#### What you should do:
Scan the material and copy every line in which "screenshot" appears.

#### Provided entries:
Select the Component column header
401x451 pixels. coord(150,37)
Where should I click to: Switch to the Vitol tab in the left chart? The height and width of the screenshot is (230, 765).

---

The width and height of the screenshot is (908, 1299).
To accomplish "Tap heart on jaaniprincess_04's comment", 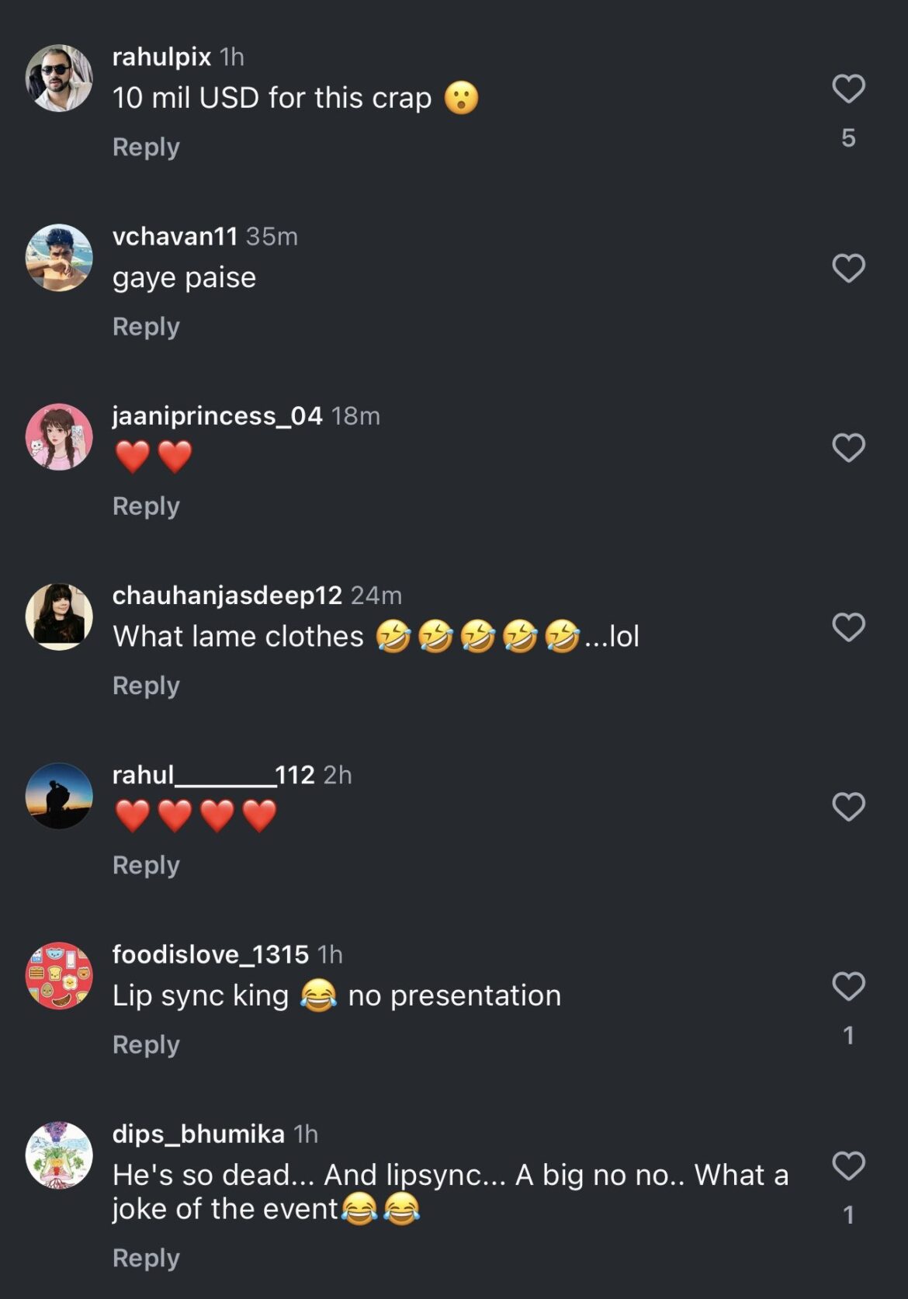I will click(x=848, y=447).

#### Task solution:
Where should I click to: Switch to the Vitol tab in the left chart? The height and width of the screenshot is (230, 765).
The width and height of the screenshot is (908, 1299).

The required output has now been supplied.